Analyse
Statines et insuffisance rénale
15 02 2014
Professions de santé
Texte sous la responsabilité de la rédaction francophone
Peu de scores d’évaluation du risque cardiovasculaire incluent la fonction rénale dans les facteurs de risque ; nous n’en n’avons identifié que 2 parmi ceux que nous avons répertoriés dans une étude comparative (1). Les guides de pratique concernant la prescription des statines ou plus largement la prévention cardiovasculaire ne donnent également pas de recommandations spécifiques pour les personnes présentant une insuffisance rénale.
La recherche dans la littérature pour un Consensus de l’INAMI (2) concernant « L’usage efficient des médicaments dans la prévention des affections cardiovasculaires » en 2009 avait isolé une méta-analyse (3) montrant que , en cas d’insuffisance rénale, les statines n’avaient une action préventive cardiovasculaire (morbidité) et contre la mortalité globale qu’au stade de pré-dialyse. Ce qui n’était en effet plus le cas chez les patients greffés ni pour le groupe sous dialyse. Ce traitement se montrait cependant sûr en particulier en ce qui concerne les effets indésirables majeurs tels que l’hépatotoxicité et la rhabdomyolyse (3). L’étude 4D était également présentée (4), évaluant l’atorvastatine chez des patients souffrant de diabète de type 2 et en dialyse. Elle ne montrait aucune réduction significative du critère de jugement primaire composite (mortalité cardiovasculaire + infarctus du myocarde non fatal + AVC non fatal) sous atorvastatine.
Une nouvelle méta-analyse, de bonne qualité méthodologique globale, a été publiée en 2013 (5). Elle inclut 31 RCTs évaluant l’efficacité des statines chez les sujets (n = 48 429) en insuffisance rénale de différents grades de sévérité et avec un risque cardiovasculaire variable. Les statines réduisent le risque d’évènement cardiovasculaire de façon significative : RR de 0,77 avec IC à 95 % de 0,70 à 0,85 , valeur p < 0,001 et test I² à 53,8 %. Des analyses sont faites en fonction de la sévérité de l’insuffisance rénale en RAR sur la durée moyenne d’étude (0,38 à 5 ans) : 2,2 % en cas de grade CKD 5 (eGFR < 15 ml/min/1,73m² ) soit un NST de 46 avec IC à 95 % de 25 à 257 ; 2,8 % en cas de grade 4 (eGFR 15-30 ml/min/1,73m²) soit un NST de 36 avec IC à 95 % de 19 à 330 et 4,2 % en cas de grade 3 (eGFR 30-60 ml/min/1,73m²) ou 2 (eGFR 60-90 ml/min/1,73m²) soit un NST de 24 avec IC à 95 % de 19 à 32. Aucun effet significatif sur l’évolution de la fonction rénale n’est observé.
Il n’y a malheureusement pas de données spécifiques en fonction du niveau de risque cardiovasculaire initial.
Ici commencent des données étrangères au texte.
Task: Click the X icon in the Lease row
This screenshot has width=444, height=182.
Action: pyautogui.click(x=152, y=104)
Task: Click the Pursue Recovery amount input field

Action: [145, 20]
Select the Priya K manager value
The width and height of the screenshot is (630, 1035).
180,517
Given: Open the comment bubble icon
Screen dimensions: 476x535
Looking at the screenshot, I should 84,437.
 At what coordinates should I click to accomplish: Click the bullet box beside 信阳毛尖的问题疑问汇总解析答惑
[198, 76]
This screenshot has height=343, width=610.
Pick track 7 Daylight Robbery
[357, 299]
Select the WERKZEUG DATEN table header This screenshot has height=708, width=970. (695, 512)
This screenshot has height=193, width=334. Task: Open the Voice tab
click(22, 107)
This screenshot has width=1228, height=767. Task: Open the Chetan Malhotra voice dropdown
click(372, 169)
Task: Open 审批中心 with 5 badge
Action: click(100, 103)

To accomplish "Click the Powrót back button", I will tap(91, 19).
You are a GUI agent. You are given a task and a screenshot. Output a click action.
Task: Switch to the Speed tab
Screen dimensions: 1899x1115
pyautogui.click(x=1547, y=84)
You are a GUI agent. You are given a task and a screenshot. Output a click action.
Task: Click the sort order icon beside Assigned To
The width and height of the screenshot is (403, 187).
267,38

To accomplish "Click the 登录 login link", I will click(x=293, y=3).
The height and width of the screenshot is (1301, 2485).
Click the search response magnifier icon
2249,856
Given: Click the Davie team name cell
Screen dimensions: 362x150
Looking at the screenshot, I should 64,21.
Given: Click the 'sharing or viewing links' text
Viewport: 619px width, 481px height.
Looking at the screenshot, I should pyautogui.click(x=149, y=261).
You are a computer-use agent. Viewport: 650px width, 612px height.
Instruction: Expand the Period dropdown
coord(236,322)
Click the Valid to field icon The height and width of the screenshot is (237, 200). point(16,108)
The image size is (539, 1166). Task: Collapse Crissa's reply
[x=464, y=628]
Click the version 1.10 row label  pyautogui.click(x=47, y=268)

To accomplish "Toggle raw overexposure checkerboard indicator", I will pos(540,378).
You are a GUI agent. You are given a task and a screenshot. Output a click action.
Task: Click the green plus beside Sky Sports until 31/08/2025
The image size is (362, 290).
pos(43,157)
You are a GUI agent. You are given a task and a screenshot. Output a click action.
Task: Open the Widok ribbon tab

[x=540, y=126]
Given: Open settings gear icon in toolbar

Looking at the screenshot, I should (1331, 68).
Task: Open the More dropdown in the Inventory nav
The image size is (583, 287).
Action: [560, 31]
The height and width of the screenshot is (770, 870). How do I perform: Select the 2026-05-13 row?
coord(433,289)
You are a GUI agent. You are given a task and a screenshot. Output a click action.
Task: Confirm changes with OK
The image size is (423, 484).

Les auteurs n’ont pas observé d’augmentation des événements indésirables avec les statines dans cette population avec insuffisance rénale.
Conclusion
Cette méta-analyse montre un bénéfice de l’administration de statines chez des sujets en insuffisance rénale, avec ou sans facteurs de risque cardiovasculaire identifiés. Le bénéfice est de moindre ampleur et moins précis en cas d’insuffisance rénale plus sévère.
Références
- Chevalier P. Evaluation du risque cardiovasculaire: tour d'horizon des différentes tables de risque. MinervaF 2004;3(4);54-8.
- L’usage efficient des médicaments dans la prévention des affections cardiovasculaires. Réunion de Consensus, INAMI 14 mai 2009. Rapport du jury.
- Strippoli GF, Navaneethan SD, Johnson DW, et al. Effects of statins in patients with chronic kidney disease: meta-analysis and meta-regression of randomised controlled trials. BMJ 2008;336:645-51.
- Wanner C, Krane V, März W, et al; German Diabetes and Dialysis Study Investigators. Atorvastatin in patients with type 2 diabetes mellitus undergoing hemodialysis. N Engl J Med 2005;21;353:238-48.
- Hou W, Lv J, Perkovic V, et al. Effect of statin therapy on cardiovascular and renal outcomes in patients with chronic kidney disease: a systematic review and meta-analysis. Eur Heart J 2013;34:1807-17.